___ Data section ___

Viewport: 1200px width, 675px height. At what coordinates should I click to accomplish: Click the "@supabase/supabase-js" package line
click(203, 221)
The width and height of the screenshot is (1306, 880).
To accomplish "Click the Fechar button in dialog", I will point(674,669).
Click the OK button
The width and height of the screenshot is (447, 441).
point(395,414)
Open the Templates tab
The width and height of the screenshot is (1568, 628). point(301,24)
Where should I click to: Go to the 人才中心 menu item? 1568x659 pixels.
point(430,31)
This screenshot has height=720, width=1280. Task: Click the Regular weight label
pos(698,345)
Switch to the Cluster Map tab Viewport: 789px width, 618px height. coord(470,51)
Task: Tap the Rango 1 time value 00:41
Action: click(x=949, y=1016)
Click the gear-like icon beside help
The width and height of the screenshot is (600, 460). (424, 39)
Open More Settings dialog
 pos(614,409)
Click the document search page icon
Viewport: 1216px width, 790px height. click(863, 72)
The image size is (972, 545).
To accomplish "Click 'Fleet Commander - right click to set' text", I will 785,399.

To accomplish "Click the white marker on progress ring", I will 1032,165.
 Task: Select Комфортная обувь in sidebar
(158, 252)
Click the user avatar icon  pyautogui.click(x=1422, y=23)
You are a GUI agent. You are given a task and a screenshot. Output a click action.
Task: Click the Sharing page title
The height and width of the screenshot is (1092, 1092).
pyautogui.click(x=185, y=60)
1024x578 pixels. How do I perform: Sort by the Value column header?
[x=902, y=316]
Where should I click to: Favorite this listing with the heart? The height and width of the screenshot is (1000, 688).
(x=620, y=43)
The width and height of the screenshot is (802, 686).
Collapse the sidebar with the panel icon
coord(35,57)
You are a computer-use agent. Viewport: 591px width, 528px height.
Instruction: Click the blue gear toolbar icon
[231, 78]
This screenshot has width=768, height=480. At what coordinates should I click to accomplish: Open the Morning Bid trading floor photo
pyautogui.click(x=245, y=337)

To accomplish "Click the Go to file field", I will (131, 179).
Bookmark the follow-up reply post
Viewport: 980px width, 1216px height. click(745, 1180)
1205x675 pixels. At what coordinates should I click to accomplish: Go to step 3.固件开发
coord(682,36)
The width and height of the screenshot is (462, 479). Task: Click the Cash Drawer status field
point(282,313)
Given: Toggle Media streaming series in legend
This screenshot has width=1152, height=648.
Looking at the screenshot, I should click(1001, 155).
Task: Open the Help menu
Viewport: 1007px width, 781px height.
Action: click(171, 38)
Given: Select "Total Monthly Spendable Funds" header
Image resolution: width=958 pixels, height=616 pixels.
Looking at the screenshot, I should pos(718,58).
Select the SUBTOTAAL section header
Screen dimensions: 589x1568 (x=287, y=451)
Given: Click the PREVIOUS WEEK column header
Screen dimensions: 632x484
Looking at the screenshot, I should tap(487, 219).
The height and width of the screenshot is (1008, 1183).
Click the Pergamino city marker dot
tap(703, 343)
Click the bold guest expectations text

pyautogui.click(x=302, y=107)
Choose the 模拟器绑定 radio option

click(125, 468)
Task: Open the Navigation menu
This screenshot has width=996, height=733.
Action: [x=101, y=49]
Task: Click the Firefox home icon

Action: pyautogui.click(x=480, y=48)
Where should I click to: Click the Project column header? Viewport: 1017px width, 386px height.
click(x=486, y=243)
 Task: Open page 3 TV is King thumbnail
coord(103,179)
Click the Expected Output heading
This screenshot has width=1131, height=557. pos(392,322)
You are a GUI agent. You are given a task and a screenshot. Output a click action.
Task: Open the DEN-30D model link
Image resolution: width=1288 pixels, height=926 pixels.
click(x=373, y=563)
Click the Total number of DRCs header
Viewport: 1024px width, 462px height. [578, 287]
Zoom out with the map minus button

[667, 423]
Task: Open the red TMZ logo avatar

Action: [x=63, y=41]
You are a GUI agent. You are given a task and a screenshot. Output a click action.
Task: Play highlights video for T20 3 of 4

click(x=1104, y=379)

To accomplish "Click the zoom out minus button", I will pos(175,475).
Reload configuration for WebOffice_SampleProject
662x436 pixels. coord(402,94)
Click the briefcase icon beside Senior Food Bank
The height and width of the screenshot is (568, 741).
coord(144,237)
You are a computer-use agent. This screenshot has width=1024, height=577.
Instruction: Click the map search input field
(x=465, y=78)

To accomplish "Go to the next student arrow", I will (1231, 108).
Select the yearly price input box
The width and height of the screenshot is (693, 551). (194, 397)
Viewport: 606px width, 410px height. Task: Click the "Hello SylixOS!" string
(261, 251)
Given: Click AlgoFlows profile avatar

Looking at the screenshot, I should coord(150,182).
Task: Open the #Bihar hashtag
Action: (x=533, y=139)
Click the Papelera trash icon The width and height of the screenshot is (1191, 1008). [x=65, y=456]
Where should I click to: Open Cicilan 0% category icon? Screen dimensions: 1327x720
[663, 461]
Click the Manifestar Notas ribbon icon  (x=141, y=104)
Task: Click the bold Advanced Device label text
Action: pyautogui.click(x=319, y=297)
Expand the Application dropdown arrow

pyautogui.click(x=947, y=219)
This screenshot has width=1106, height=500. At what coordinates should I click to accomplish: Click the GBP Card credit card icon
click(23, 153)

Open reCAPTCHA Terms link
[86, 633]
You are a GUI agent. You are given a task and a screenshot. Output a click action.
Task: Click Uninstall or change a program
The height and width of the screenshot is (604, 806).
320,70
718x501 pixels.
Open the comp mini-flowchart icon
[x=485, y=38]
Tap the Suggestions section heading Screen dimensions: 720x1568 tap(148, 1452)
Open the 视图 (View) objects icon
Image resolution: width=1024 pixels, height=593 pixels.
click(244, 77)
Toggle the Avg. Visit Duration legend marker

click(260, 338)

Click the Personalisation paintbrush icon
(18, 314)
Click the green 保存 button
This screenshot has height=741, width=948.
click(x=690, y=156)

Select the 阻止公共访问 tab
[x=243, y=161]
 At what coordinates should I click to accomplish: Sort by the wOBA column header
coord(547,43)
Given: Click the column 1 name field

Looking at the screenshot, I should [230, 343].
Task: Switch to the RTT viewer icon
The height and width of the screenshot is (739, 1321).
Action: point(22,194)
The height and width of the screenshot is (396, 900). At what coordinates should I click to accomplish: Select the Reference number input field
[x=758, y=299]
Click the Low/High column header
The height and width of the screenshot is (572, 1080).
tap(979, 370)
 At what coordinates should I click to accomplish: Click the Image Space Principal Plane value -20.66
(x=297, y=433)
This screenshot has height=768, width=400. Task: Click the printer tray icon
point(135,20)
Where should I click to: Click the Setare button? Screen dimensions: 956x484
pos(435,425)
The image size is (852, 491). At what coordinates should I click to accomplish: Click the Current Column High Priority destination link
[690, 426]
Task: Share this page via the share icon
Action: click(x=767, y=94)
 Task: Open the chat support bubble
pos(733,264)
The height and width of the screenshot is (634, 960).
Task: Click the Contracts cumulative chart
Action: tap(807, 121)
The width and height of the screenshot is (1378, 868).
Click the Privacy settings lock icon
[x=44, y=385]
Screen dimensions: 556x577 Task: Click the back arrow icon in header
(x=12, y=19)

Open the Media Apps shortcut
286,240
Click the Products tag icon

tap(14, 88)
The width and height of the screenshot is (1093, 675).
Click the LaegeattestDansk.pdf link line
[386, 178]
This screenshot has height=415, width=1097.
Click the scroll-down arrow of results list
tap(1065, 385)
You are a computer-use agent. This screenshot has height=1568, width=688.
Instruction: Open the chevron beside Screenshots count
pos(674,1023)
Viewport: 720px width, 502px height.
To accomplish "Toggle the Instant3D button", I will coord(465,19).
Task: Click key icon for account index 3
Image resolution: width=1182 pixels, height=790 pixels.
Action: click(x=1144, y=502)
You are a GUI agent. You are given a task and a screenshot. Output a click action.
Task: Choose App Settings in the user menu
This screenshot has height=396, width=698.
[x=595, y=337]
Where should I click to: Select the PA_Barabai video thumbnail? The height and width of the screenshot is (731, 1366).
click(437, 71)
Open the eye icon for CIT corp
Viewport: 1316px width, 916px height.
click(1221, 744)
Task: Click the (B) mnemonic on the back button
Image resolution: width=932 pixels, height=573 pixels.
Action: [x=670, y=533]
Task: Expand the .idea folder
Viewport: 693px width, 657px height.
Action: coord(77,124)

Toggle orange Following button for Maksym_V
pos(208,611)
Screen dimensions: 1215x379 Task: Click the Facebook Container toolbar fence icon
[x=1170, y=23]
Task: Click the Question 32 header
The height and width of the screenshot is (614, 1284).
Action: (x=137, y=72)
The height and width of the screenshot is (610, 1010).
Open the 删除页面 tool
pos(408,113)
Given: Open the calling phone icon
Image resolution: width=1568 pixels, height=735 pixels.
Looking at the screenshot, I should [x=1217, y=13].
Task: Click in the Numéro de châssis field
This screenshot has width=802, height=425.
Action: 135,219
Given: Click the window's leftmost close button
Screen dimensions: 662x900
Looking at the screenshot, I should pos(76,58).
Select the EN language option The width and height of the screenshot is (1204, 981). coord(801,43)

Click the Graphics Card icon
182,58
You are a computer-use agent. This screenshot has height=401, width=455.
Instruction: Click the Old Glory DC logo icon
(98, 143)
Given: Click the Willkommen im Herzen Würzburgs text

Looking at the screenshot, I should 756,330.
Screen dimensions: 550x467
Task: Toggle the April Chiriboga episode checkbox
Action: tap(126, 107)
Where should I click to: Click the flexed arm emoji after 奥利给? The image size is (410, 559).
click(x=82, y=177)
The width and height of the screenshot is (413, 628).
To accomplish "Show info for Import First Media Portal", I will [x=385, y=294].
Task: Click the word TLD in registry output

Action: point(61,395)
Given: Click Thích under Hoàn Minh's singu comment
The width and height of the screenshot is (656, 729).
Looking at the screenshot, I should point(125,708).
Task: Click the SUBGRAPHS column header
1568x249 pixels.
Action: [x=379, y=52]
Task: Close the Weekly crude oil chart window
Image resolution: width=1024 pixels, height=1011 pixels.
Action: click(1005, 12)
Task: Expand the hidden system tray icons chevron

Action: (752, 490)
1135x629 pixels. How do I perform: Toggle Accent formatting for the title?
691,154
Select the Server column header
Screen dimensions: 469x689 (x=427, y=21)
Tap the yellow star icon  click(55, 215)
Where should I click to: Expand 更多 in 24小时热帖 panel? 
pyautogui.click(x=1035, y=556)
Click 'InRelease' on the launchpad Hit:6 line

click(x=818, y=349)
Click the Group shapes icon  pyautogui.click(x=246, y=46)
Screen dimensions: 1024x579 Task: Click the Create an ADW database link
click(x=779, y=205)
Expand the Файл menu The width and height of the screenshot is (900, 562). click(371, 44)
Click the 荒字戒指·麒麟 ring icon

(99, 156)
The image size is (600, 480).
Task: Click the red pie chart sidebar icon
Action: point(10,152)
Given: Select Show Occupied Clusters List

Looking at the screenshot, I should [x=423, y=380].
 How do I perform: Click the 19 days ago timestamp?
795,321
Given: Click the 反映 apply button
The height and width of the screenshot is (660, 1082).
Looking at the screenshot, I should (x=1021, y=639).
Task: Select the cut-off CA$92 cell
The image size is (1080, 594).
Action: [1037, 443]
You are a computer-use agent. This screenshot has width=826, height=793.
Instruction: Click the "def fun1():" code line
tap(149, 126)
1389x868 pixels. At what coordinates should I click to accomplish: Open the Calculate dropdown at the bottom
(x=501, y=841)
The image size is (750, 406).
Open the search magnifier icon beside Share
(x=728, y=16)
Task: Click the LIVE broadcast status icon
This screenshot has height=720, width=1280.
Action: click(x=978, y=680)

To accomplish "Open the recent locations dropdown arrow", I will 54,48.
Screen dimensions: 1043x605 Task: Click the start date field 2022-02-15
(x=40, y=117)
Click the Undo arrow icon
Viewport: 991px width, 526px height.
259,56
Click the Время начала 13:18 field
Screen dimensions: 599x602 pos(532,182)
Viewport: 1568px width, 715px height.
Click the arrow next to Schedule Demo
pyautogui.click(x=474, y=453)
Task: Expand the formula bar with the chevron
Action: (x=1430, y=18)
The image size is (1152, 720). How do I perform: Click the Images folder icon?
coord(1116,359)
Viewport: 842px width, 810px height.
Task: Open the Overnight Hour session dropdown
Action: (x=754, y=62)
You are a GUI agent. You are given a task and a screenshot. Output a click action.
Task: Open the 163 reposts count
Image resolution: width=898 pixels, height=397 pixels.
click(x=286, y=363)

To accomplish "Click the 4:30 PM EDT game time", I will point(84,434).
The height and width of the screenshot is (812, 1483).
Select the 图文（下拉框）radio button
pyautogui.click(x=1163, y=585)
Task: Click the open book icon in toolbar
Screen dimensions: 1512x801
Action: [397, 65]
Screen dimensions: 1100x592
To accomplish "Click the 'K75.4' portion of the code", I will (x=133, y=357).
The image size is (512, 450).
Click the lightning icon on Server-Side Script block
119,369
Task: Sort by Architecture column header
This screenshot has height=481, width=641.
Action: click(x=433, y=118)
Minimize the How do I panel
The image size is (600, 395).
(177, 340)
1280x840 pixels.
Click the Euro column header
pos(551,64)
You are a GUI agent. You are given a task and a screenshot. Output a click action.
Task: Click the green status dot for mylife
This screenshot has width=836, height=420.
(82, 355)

___

To do:
Using the records, find how many lines include the string "user" and report that number alone.

Solution to the problem:
2